Material shown START

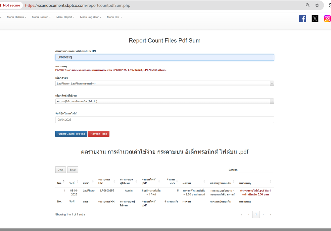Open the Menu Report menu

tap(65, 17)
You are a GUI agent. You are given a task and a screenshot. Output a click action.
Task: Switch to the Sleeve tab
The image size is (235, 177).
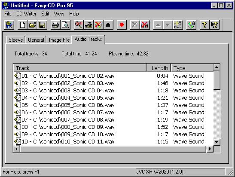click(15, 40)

Material shown END
Material shown START

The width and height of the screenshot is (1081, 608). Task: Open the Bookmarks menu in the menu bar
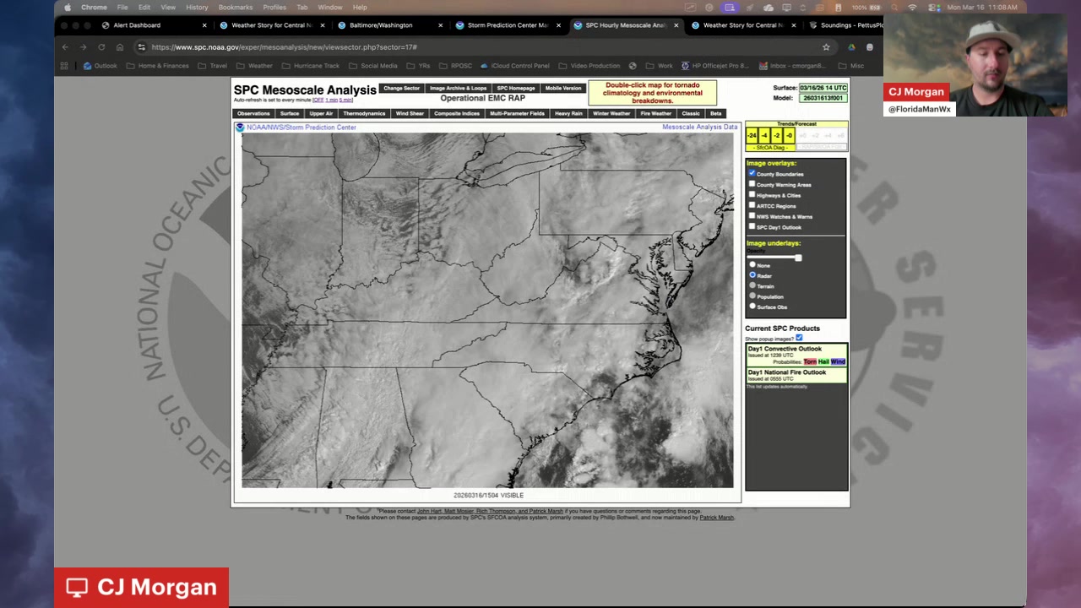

Material shown END

• _Work to complete_:
All lines of the material that contain the string "screenshot" are to be copied.

• _Response to this exercise_:
You are a GUI agent. You are given a task and a screenshot. Output a click action.
The width and height of the screenshot is (1081, 608). Task: Open the Bookmarks menu in the menu bar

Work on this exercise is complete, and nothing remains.